::: Document passage

Timoor Daghistani (born 4 January 1949, Baghdad) served as the Jordanian ambassador to the United Kingdom.

Biography
Son of Major-General Ghazi al-Daghistani, CVO, former ADC to King Faisal II of Iraq, and paternal grandson of Fieldmarshal Muhammad Fadhil al-Daghistani.

Education
 Bethany School, Goudhurst, Kent.
 Staff College, Camberley.
 Royal Military Academy Sandhurst.

Career
 2nd-Lieutenant of the Jordan Arab Army.
 Director of Training Armoured Corps.
 Assistant Military Attaché, Washington D.C. (1980-1983) [retired 1986]. 
 Assistant Director of the Information Bureau, Washington D.C. (1986-1993).
 Ambassador to Spain (1994-1999).
 Ambassador at the Court of St James's (since 1999).

His military grade is Colonel.

::::::
::: Data entries

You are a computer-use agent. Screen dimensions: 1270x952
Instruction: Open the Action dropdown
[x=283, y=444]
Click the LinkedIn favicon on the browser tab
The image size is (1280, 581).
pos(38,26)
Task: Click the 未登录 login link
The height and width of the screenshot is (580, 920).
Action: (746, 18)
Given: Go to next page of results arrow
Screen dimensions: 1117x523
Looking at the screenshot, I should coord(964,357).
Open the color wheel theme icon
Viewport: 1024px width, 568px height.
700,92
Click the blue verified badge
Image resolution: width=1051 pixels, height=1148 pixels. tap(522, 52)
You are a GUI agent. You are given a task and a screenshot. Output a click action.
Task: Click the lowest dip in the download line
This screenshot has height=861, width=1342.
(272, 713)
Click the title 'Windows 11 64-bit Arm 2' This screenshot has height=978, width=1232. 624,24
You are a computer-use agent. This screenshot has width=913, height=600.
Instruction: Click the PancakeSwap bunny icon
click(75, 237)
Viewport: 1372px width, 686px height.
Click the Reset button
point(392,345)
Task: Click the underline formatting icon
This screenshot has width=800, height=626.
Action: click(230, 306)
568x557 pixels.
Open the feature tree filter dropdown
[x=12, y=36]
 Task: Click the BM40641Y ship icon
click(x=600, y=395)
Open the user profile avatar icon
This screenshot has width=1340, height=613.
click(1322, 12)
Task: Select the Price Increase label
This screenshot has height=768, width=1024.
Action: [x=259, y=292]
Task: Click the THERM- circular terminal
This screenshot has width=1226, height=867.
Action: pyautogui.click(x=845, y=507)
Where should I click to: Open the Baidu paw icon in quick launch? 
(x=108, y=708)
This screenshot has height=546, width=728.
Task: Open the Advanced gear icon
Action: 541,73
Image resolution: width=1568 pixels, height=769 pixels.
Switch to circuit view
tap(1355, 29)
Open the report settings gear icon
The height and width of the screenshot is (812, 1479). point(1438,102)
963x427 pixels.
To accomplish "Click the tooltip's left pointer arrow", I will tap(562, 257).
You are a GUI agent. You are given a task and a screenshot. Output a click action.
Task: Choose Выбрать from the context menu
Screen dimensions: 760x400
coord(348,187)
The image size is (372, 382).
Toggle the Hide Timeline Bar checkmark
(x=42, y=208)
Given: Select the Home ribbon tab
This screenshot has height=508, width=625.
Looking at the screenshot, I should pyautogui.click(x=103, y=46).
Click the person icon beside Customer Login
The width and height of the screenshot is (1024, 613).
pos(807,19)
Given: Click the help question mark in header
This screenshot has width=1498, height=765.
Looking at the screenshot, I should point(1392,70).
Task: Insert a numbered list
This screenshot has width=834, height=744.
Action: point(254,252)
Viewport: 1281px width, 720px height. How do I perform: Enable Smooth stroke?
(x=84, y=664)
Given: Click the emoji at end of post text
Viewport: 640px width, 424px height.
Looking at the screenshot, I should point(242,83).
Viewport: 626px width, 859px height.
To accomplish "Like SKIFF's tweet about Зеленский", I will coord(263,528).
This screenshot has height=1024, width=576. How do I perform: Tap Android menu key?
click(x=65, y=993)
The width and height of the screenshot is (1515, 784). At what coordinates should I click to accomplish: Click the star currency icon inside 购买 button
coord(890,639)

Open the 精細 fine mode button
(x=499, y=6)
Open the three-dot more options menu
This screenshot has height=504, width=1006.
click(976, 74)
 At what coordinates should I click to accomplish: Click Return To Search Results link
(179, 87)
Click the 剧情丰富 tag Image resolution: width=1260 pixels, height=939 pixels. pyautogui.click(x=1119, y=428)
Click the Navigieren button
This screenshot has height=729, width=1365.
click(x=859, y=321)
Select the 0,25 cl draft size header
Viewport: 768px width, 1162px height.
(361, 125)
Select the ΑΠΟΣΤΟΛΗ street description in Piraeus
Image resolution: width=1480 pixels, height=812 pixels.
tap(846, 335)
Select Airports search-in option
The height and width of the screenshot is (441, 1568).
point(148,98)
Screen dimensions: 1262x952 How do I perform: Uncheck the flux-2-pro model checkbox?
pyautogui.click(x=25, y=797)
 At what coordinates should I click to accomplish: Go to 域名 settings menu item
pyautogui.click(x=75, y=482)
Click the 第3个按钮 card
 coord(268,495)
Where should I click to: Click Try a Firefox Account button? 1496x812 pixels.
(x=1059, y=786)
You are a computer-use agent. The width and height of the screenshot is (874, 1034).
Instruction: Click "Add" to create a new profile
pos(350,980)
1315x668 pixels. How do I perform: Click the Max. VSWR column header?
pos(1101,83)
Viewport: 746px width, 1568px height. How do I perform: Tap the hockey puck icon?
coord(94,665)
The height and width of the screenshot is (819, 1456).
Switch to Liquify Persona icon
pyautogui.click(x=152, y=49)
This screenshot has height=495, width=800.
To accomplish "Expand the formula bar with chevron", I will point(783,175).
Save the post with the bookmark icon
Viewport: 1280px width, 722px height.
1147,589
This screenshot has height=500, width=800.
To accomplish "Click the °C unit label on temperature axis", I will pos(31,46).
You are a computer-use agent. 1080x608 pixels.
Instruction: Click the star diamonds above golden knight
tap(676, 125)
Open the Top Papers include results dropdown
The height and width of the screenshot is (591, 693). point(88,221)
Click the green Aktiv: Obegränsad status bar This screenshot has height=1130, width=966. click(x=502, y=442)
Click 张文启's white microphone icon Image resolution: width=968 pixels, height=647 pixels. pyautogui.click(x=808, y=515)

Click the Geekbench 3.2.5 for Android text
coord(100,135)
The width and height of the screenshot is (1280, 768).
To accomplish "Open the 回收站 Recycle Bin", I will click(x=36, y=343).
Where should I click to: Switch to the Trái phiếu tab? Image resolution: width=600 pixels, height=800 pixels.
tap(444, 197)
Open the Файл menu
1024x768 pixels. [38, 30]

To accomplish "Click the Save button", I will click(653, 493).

::::::

■ **What to work on**:
a – What military grade does the biography of Timoor Daghistani give him?
b – Reproduce word for word the part of the biography of Timoor Daghistani starting with "Assistant Director of" and going on through "James's (since 1999).".

■ **Responses to the tasks**:
a – Colonel.

b –
Assistant Director of the Information Bureau, Washington D.C. (1986-1993).
 Ambassador to Spain (1994-1999).
 Ambassador at the Court of St James's (since 1999).